Dritte Welle der Pandemie
Die Idee sei „mit bester Absicht entworfen worden", betonte Merkel. Man müsse es unbedingt schaffen, die dritte Welle der Pandemie zu bremsen. „Dennoch war die Idee der sogenannten Osterruhe ein Fehler. Sie hatte ihre guten Gründe, war aber in der Kürze der Zeit nicht gut genug umsetzbar, wenn sie überhaupt jemals so umsetzbar ist, dass Aufwand und Nutzen in einem halbwegs vernünftigen Verhältnis stehen", sagte Merkel.
Die Kanzlerin erläuterte, dass zu viele Fragen - von der Lohnfortzahlung bis zur Lage in Geschäften und Betrieben - in der Kürze der Zeit nicht so hätten gelöst werden können, wie es nötig gewesen wäre.
Entschuldigung bei den Abgeordneten
Zuvor hatte die Kanzlerin in einer kurzfristig angesetzten Konferenz den Ministerpräsidentinnen und Ministerpräsidenten ihre Entscheidung mitgeteilt. Auch die Fraktionsvorsitzenden im Bundestag wurden informiert. Merkel wiederholte die im Kanzleramt vorgetragene Erklärung anschließend nochmals zum Beginn der Regierungsbefragung im Bundestag. Dabei entschuldigte sie sich auch bei den Abgeordneten.

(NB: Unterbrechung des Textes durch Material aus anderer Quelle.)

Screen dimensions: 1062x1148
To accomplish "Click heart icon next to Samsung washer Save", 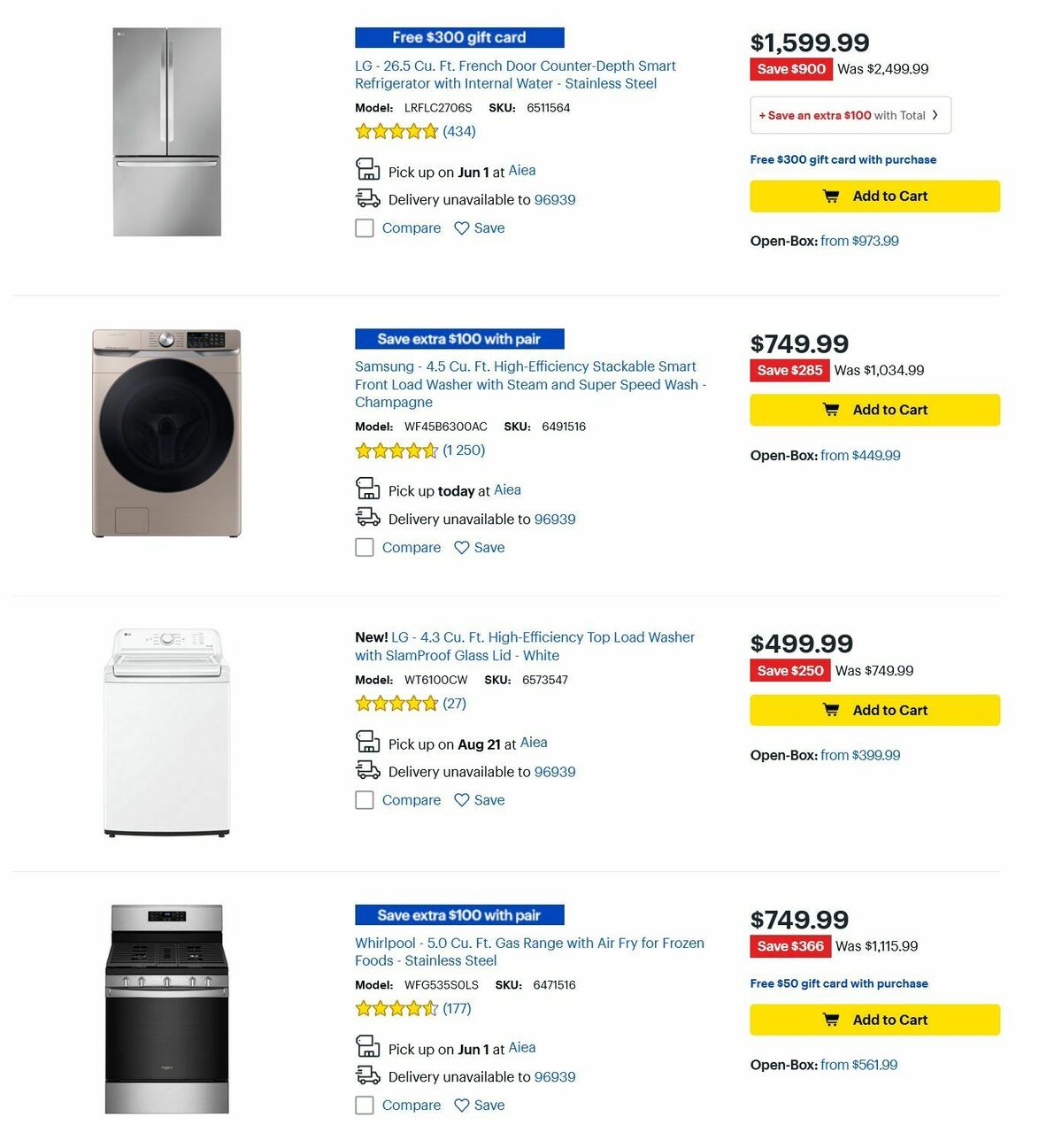I will pyautogui.click(x=461, y=547).
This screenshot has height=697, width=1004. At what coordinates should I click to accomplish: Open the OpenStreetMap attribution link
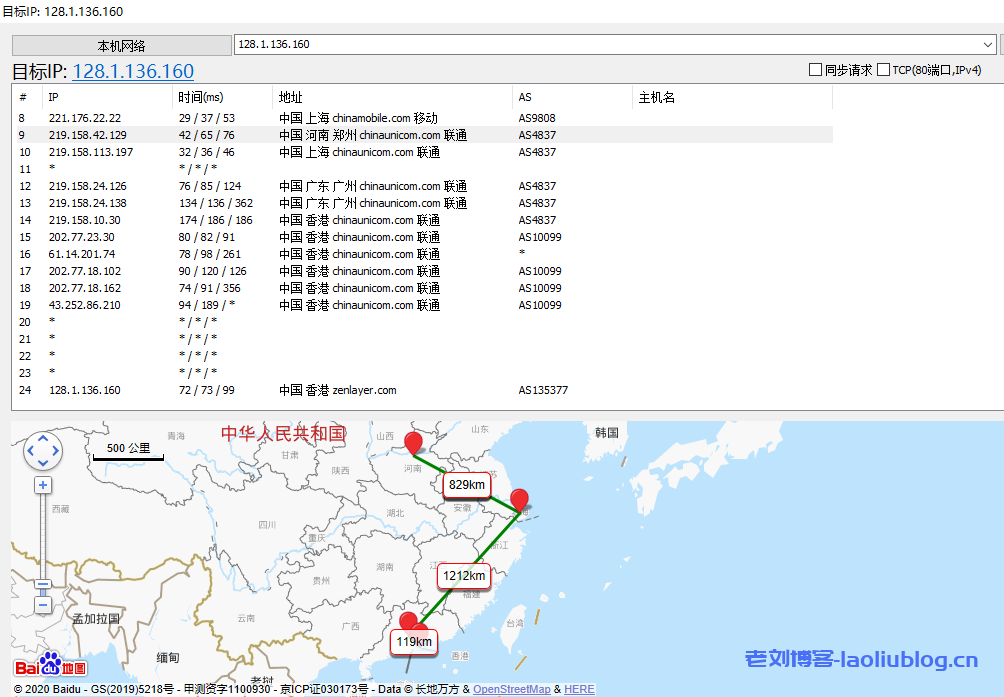(x=510, y=689)
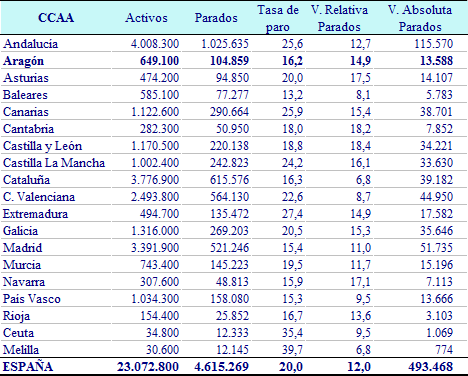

Bund und Länder hatten in der Nacht zu Dienstag unter anderem einen verschärften Oster-Lockdown vom 1. bis 5. April beschlossen, um das öffentliche, private und wirtschaftliche Leben stärker herunter zu fahren. Der Gründonnerstag und der Karsamstag sollten dafür zu Ruhetagen erklärt werden. Daran war aber massive Kritik laut geworden, es gab zudem große Verwirrung um die praktische Umsetzung.
Verfahrensabläufe „auch Teil des Problems"
In der kurzen Bund-Länder-Runde drückten nach Informationen die Ministerpräsidentinnen und Ministerpräsidenten ihren Respekt für die Kanzlerin aus und betonten die gemeinsame Verantwortung. Bayerns Ministerpräsident Markus Söder (CSU) sagte nach Angaben von Teilnehmern: „Ich habe persönlichen Respekt vor der Erklärung der Kanzlerin. Es ist am Ende besser, jetzt abräumen, wenn es rechtlich nicht geht." Letztlich seien die Verfahrensabläufe „auch Teil des Problems."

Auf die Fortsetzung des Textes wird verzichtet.